In March 2008, the Company entered into an agreement to sell its interests in certain operated gas wells and related gas gathering system in West Virginia with cash consideration to the Company of $150,000 of which $100,000 was received in April 2008. In May 2008, the Company sold its interests in certain oil and gas properties (primarily undeveloped acreage) in Pennsylvania for $250,000.

During June 2009, the Company offered a Private Placement under the provisions of Regulation D promulgated under the Securities Act of 1933, as amended (the “2009 Private Placement”). Private Placement consists of up to Five Hundred Thousand Dollars ($500,000) of 7.25% Convertible Debentures (“Debentures” or “Debenture”).  The Debentures offered by the Company, are five (5) year instruments maturing on July 30, 2014, bearing interest at seven and one quarter percent (7.25 %) per annum on the balance outstanding from time to time.  Interest will commence to accrue immediately upon issuance of the Debentures and will be paid quarterly on each September 30, December 31, March 31 and June 30, which the Debentures are outstanding.  Payment of principal will commence on September 30 following the second anniversary of the Closing Date of this Offering.  The Company extended the offering period for the Debentures until May 31, 2010 at the request of potential investors.

 Through December 31, 2009, this private placement raised $158,500 (net of fees and expenses) for the Company. Through September 30, 2009, all of the purchasers of the Debentures elected to immediately convert such holdings into shares of Common Stock at an average conversion price of $0.14 per share and, accordingly, the Company has issued 1,019,465 shares of Common Stock.

During January 2010, the Company issued Debentures totaling $25,000. The Company is utilizing the proceeds of this private placement for general working capital purposes.

 
-18-

 

In January 2010, the Company borrowed $40,000 from a Director which the Company used to satisfy certain delinquent payables.

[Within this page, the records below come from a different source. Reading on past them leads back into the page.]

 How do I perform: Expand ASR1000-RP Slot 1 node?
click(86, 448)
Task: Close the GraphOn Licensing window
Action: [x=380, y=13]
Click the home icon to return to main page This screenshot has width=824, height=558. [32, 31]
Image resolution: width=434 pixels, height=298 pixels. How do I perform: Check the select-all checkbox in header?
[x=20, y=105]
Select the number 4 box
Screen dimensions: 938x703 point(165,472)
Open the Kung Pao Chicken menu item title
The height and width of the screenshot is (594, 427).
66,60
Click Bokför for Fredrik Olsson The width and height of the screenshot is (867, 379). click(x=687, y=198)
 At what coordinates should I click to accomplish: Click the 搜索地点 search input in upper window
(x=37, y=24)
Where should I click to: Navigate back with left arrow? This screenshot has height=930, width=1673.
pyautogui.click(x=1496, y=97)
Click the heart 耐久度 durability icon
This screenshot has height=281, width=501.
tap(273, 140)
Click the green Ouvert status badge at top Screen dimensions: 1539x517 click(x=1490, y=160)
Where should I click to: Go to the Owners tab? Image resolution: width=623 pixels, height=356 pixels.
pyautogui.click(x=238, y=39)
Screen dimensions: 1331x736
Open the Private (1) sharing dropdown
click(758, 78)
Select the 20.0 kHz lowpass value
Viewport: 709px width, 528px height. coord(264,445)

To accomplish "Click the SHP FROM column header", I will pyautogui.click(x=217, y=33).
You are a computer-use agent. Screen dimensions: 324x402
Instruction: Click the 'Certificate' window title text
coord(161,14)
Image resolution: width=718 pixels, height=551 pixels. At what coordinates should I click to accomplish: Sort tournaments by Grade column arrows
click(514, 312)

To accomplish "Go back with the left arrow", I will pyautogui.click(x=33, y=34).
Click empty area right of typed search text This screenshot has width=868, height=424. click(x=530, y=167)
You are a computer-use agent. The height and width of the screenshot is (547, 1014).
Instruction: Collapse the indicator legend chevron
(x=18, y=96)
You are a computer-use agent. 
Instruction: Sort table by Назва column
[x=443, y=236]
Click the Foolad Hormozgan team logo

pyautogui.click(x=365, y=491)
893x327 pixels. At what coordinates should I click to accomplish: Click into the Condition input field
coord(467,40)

COMMERCIALIZATION OF MINERAL ASSETS

During fiscal 2009, the Company determined that additional efforts to develop its calcium carbonate minerals in New Mexico were no longer warranted. The Company is continuing to pursue plans to commercialize its kaolin and zeolite deposits which are critical for the Company to achieve profitability and establishing the Company as a market innovator in industrial minerals. Those plans have progressed from the data acquisition and analysis phase into ongoing mineral processing and facility design phase. The Company and its current partner and potential other partners are actively investigating various commercial applications for its mineral based products. The Company continues to focus on establishing business and or financial relationships that will provide the necessary capital to effectively exploit its kaolin and zeolite mineral resource holdings.  With respect to the Company’s zeolite deposit, certain initial small scale tests have progressed to the point where larger scalable pilot tests of commercial applications are to be initiated.

Zeolite

During October, 2009, the Company entered into an agreement to sell zeolite to be used in certain agricultural applications including but not limited to feed supplements and soil additives in a ten state area in the south-central part of the US. The Company made initial shipments during the three months ended December 31, 2009.

On February 4, 2010, the Company entered into a License Agreement concerning two US method patents for the treatment of wastewaters.  The license applies to the US and covers the use of the technology in water, wastewater and waste treatment in animal feed operations, agriculture, and aquaculture. In addition, the license applies to the treatment of sanitary wastewater on Federal facilities, military bases and lands administered by the US Bureau of Indian Affairs.

Kaolin

The efforts of the Company and Tecumseh Professional Associates LLC to evaluate the Sierra Kaolin deposit are progressing. The venture’s efforts to commercialize the Sierra Kaolin deposit have focused on an initial target area encompassing approximately 32 acres out of the project’s 2,740 acres. The test minerals extracted from the target area have been processed into product formulations determined by independent consultants to be suitable for coatings, fillers and pigments for use within the paint and paper manufacturing industries. The analysis results of the processed minerals with respect to its physical properties such as but not limited to, brightness, color, opacity, oil absorption have indicated that commercially viable products can be produced from the deposit’s extracted minerals.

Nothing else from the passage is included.